System 1 vs. System 2 automation

The biggest bottleneck to the adoption of LLM-based assistants is not model performance but product design

AI assistants today are trying to solve two classes of automation:

  • System 1 automation: the end state is easily verified by human intuition
  • System 2 automation: the end state is hard to confirm with human intuition

Let me illustrate with two popular examples.

The first is scheduling, e.g., find a time to meet with Joe next week on a weekday morning. This is an example of System 1 automation. You can quickly tell the automation is "correct" when an invite appears on your calendar.

On the other hand, suppose you wanted to automate planning for your next vacation. You give an AI assistant some dates and a budget and ask it to do that for you. This task is an example of System 2 automation. There is a chain of decisions that each require a verification step. If you skip to the end, there is no easy way to verify the output.

Complex automations need interactive experiences

When Kahneman popularized System 1 and System 2 thinking, he was, of course, referring to how our brains work — intuitively or deliberately. This lens is helpful for thinking about how we design AI assistants. Well-designed AI assistants should blend seamlessly into our lives and mental functions. To do this, we must account for cognitive load.

System 1 automation — like automated scheduling — has a lower cognitive load. Its execution is transactional. Some prompt leads to some output, and the automation is done. There’s not a lot of mental effort required to scrutinize the execution. End-to-end automation via a text interface is a fine UX for this.

On the other hand, we need a more interactive interface for complex automation. Let's go back to our vacation planning example. We can think of a few sub-automations that deserve a standalone experience. One is discovery. Given the constraints of my vacation dates and budget, an AI assistant should be able to help me discover some top options. The other automation task in this example is calling the right APIs to book flights and hotels once a user has settled on some option — the execution step. Decoupling discovery from execution is one way to make complex automation less mentally taxing on users. It’s also a great way to build unique and engaging user experiences. For example, what would a vacation planning assistant that automated discovery via a visual feed look like?

I'm still thinking through other examples. However, I suspect the most successful and engaging AI assistants will go beyond our current chatbot and plugins paradigm and embrace more contextual interactive experiences.

LLMs are good enough. Our design affordances are not.

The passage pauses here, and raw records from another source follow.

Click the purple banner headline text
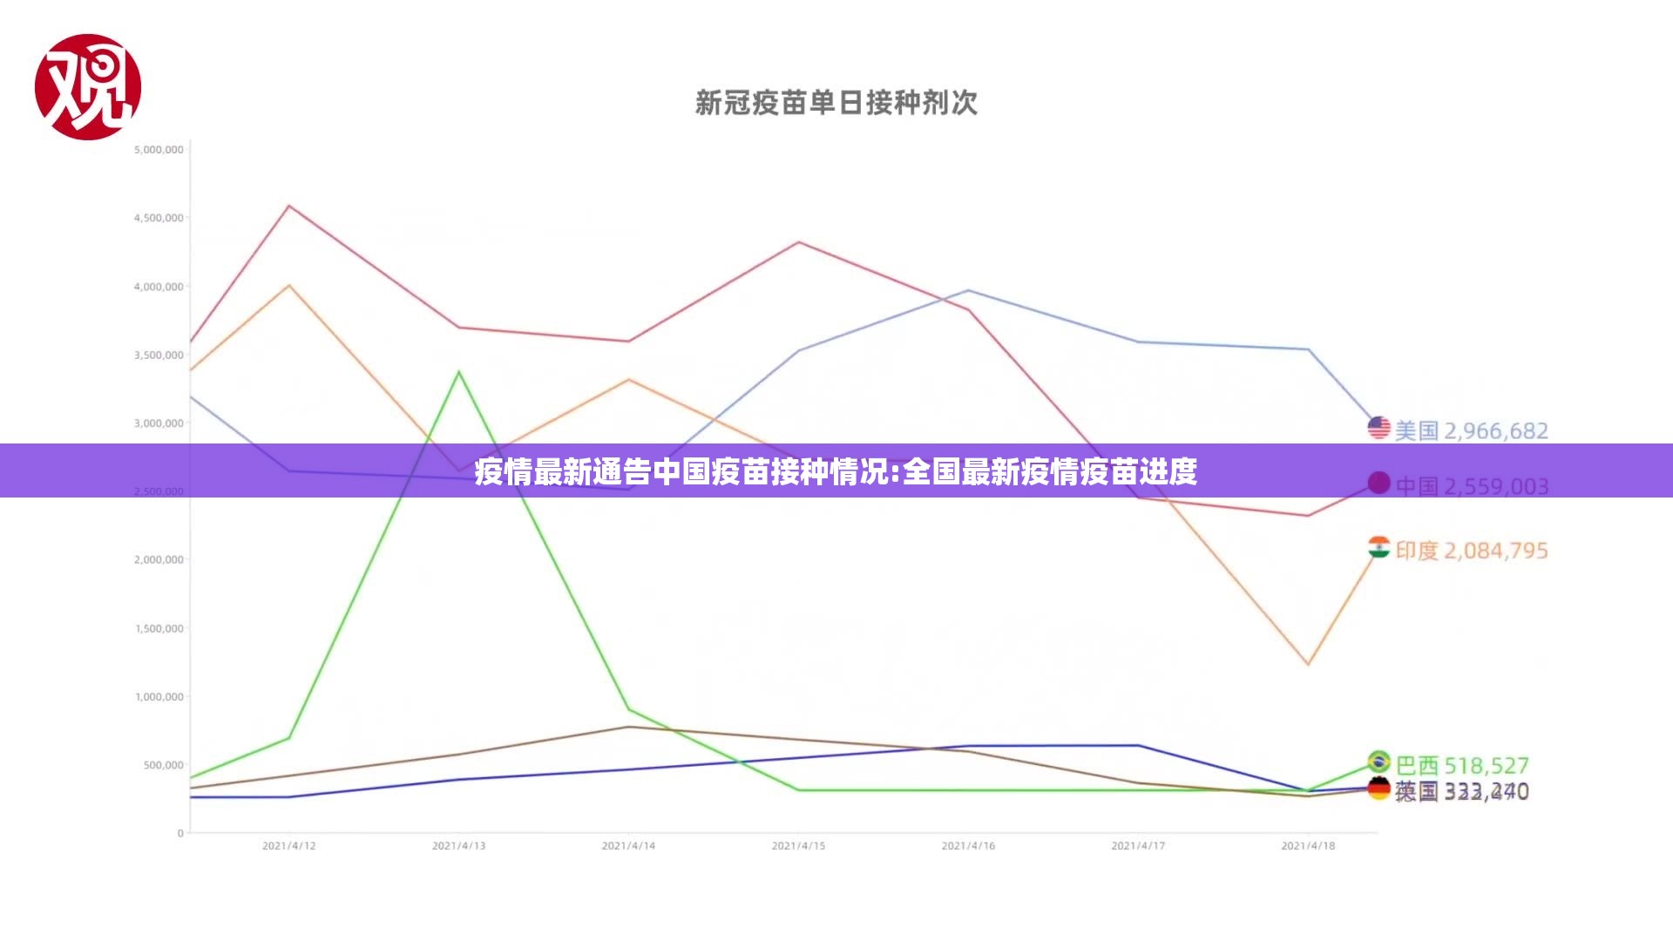The image size is (1673, 941). [836, 471]
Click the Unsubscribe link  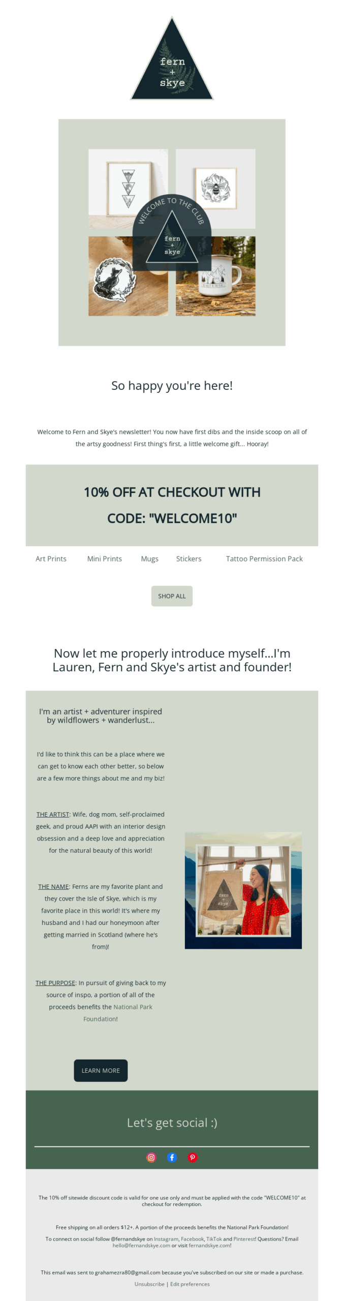click(x=149, y=1284)
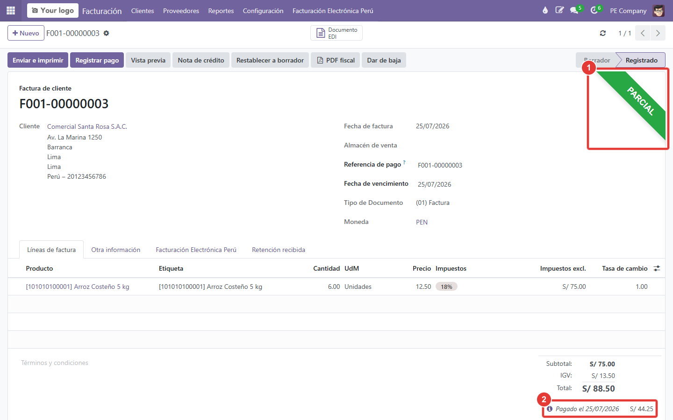Viewport: 673px width, 420px height.
Task: Click the Registrar pago button
Action: pyautogui.click(x=97, y=60)
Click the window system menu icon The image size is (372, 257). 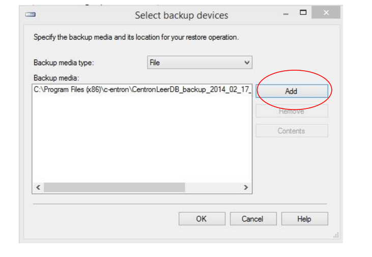coord(31,15)
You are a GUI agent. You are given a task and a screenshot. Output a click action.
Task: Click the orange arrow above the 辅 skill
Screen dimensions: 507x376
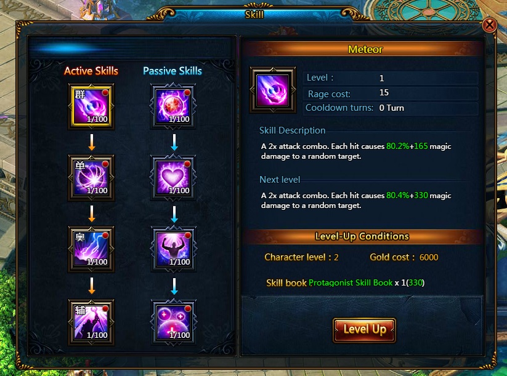point(92,286)
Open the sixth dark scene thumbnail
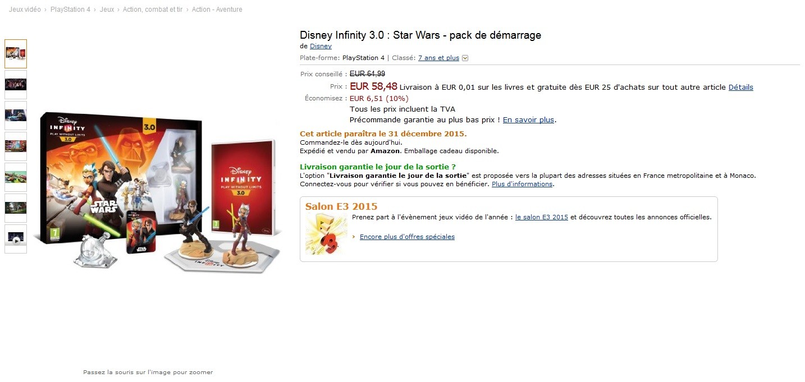This screenshot has height=382, width=805. coord(16,208)
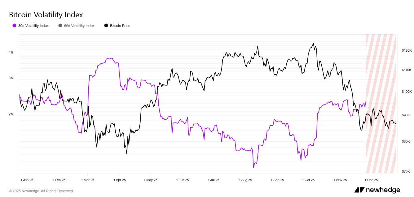414x197 pixels.
Task: Click the Bitcoin Volatility Index chart title
Action: pyautogui.click(x=46, y=15)
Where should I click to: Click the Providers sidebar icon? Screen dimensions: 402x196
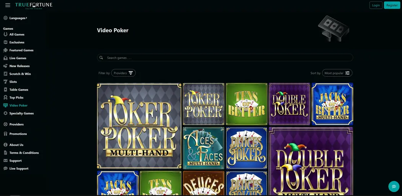[5, 124]
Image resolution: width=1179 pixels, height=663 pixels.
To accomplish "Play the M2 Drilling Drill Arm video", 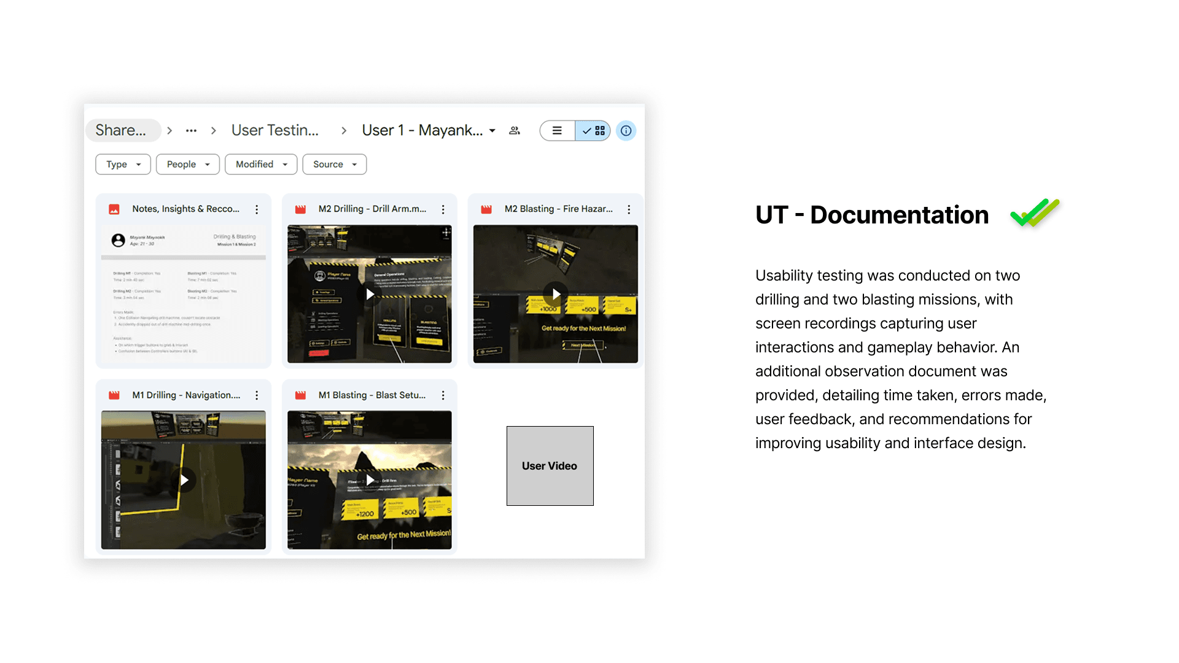I will tap(370, 294).
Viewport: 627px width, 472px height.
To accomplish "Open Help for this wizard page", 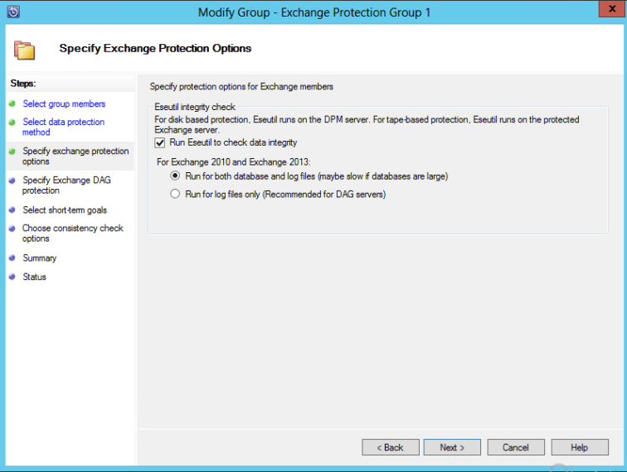I will pyautogui.click(x=579, y=447).
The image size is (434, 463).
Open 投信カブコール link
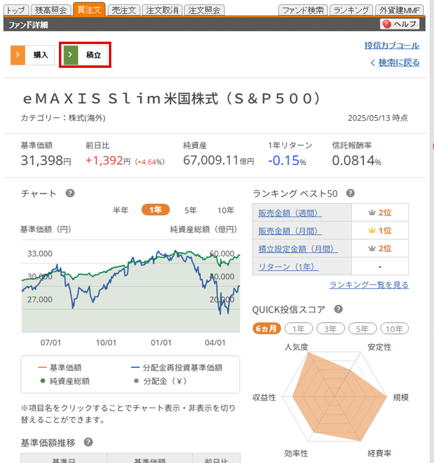pos(392,46)
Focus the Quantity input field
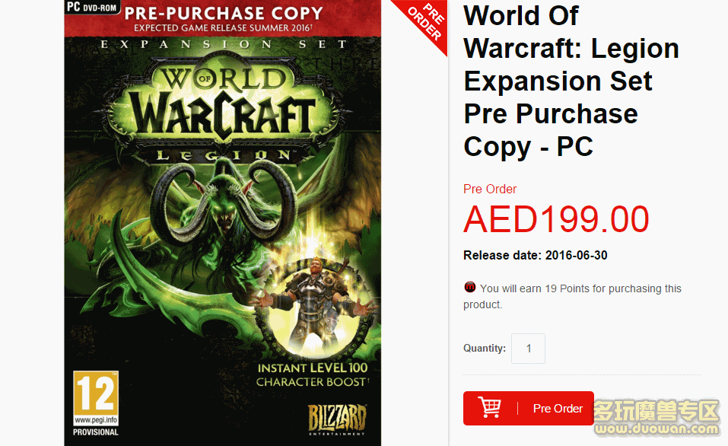This screenshot has width=728, height=446. coord(529,349)
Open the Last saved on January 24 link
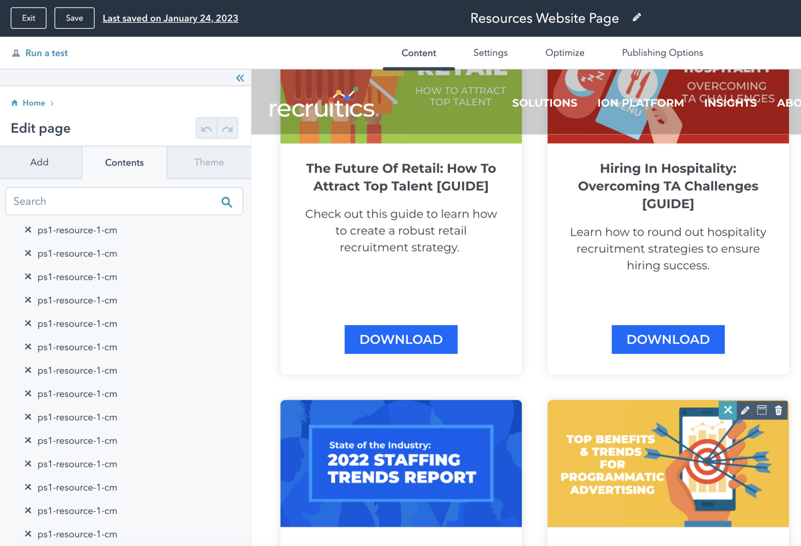The height and width of the screenshot is (546, 801). pos(170,18)
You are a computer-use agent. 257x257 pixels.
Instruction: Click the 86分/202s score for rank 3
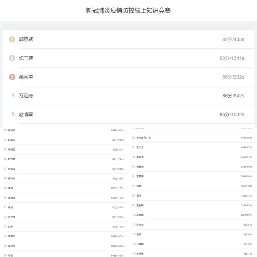point(233,77)
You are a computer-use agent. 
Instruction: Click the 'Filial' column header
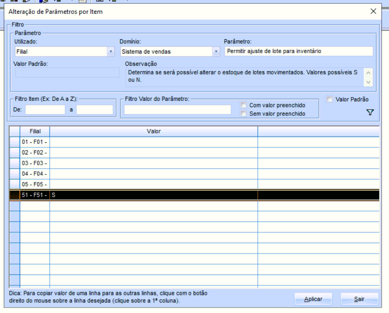point(34,131)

The promise of AutoGPT was that you could chain together a series of LLM calls to accomplish some goal. On the surface, this is the perfect implementation for complex automations.

However, AutoGPT still needs to live up to the hype. An uninterrupted chain of unsupervised LLM calls might not be the best way to design complex automations. The error rates at each step compound, and the final output is unusable. These error rates will get better as large language models (LLMs) get better and we build more guardrails. Nevertheless, considering various benchmarks of LLM performance, it turns out that LLMs are already good enough for most economically useful tasks. It is our design affordances that need to catch up.